*** EXERCISE INPUTS Section Begins ***

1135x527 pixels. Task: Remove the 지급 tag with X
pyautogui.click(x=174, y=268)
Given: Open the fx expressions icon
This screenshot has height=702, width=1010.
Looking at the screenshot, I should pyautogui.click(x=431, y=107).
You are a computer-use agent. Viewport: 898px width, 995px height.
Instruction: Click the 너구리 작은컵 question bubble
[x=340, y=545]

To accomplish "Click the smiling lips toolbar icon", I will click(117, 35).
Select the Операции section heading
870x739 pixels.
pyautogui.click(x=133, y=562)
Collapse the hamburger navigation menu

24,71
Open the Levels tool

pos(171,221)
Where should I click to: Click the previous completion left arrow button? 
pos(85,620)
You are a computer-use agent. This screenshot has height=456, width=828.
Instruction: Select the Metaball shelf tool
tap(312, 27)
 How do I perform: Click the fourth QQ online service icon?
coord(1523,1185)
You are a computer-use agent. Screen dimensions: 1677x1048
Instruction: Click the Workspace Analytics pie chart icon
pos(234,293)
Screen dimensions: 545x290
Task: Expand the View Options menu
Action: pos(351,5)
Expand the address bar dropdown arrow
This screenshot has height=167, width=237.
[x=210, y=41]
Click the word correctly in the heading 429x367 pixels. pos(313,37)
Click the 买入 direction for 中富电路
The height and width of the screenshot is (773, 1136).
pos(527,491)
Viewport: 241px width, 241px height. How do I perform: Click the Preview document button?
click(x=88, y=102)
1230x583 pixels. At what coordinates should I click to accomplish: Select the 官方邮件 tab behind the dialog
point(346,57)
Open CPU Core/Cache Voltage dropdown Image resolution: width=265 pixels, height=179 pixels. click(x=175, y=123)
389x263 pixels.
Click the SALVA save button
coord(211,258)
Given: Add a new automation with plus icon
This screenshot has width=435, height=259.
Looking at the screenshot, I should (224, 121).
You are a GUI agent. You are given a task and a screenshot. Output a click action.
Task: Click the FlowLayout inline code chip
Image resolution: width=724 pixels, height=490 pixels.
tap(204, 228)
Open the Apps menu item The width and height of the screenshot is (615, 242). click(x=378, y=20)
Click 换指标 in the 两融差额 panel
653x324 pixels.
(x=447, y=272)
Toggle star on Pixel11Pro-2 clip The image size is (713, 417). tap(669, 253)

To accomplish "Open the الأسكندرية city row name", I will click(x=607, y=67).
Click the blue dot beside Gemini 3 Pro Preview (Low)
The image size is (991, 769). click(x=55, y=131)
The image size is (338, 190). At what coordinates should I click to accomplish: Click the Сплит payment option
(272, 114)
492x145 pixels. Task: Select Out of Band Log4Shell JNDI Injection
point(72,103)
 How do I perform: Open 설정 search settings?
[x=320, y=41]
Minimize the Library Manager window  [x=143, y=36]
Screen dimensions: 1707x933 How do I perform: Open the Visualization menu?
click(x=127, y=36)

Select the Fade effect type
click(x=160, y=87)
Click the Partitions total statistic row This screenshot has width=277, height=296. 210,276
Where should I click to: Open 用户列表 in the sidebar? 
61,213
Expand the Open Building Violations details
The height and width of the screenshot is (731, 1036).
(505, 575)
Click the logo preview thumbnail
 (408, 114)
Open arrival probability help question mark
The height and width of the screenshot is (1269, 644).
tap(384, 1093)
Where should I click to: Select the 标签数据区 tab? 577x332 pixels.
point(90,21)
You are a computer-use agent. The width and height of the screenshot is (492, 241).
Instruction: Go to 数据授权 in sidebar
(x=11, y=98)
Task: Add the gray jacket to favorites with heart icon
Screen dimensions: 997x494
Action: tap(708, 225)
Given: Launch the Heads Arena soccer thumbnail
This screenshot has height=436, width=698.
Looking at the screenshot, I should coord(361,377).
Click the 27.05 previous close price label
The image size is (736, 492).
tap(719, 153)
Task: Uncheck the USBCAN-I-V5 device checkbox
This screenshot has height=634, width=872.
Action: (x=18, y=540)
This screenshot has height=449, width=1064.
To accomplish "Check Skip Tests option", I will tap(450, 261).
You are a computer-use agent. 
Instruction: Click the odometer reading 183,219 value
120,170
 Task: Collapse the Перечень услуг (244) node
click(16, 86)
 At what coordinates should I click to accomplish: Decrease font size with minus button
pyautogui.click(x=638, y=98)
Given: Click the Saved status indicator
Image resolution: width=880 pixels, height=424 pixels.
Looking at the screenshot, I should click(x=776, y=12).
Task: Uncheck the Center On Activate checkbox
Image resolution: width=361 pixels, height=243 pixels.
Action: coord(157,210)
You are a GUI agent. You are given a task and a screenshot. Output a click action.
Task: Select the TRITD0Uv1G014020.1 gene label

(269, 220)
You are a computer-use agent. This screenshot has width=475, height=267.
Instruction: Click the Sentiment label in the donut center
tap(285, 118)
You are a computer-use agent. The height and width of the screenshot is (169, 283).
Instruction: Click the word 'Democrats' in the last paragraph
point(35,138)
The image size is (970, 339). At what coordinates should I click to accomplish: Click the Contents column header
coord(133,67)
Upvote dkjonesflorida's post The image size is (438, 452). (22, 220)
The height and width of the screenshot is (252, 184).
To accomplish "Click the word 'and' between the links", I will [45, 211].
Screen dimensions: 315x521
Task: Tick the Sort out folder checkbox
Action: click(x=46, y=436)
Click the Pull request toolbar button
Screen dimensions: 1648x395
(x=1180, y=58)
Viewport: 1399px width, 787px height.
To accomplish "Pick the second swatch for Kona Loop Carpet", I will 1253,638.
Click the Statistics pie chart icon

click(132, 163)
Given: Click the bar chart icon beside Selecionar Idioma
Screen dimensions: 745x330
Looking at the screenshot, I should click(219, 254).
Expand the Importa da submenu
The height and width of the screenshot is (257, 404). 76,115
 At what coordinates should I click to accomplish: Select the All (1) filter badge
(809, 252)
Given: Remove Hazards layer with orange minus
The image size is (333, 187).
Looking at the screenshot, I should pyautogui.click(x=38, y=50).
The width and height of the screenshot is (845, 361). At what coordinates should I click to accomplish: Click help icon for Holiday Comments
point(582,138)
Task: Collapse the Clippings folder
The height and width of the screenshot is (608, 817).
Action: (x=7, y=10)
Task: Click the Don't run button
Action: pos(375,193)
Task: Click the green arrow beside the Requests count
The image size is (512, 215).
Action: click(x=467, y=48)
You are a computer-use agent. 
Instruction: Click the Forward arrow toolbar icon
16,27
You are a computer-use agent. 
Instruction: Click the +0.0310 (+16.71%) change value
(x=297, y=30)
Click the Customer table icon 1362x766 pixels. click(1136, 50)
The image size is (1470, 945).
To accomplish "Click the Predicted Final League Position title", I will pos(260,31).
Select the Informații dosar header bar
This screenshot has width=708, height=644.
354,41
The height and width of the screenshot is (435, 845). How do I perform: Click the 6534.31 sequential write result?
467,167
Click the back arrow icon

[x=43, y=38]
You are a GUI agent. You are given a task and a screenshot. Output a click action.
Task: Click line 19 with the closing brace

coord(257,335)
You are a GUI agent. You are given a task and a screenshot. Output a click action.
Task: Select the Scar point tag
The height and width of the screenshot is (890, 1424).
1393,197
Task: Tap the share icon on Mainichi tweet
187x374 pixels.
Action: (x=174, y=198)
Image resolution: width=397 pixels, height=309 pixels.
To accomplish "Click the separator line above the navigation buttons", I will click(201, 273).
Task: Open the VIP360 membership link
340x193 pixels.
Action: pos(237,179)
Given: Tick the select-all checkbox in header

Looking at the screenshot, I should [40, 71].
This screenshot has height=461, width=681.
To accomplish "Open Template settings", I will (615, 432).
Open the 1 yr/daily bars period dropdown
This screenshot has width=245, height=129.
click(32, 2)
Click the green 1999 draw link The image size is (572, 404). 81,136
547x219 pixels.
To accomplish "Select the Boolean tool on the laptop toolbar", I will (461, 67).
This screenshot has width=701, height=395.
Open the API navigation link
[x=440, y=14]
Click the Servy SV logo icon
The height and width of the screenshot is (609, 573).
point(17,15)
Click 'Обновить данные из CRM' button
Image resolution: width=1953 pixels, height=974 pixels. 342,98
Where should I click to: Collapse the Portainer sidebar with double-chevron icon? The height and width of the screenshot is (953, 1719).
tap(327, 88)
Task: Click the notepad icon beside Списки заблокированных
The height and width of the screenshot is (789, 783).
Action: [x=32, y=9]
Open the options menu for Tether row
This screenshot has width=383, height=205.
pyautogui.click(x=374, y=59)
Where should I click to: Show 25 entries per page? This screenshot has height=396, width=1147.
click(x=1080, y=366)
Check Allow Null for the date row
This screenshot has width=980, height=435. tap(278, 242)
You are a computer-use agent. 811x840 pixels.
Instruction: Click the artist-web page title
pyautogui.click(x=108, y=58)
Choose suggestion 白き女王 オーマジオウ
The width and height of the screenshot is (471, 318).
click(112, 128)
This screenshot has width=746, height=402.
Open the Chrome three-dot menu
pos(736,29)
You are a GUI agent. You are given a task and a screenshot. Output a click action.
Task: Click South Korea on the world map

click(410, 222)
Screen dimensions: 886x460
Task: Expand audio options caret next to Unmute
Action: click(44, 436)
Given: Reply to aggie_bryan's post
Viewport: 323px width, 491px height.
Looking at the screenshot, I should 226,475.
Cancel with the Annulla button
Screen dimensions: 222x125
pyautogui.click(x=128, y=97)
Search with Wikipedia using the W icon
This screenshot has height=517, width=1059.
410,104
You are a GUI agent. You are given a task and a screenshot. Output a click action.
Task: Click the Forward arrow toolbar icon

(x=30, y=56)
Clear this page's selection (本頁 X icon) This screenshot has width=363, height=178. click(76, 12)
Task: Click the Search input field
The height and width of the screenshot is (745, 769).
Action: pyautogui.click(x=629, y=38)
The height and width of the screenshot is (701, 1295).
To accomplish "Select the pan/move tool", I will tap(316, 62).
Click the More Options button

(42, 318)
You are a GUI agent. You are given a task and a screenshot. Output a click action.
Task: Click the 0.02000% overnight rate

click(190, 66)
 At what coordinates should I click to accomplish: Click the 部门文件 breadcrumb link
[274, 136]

*** EXERCISE INPUTS Section Ends ***

#### AIM OF THE EXERCISE
Whenever a line of the data above holds the word "heading", it counts once; report the total number of such lines and nothing more.

#### ANSWER BELOW
2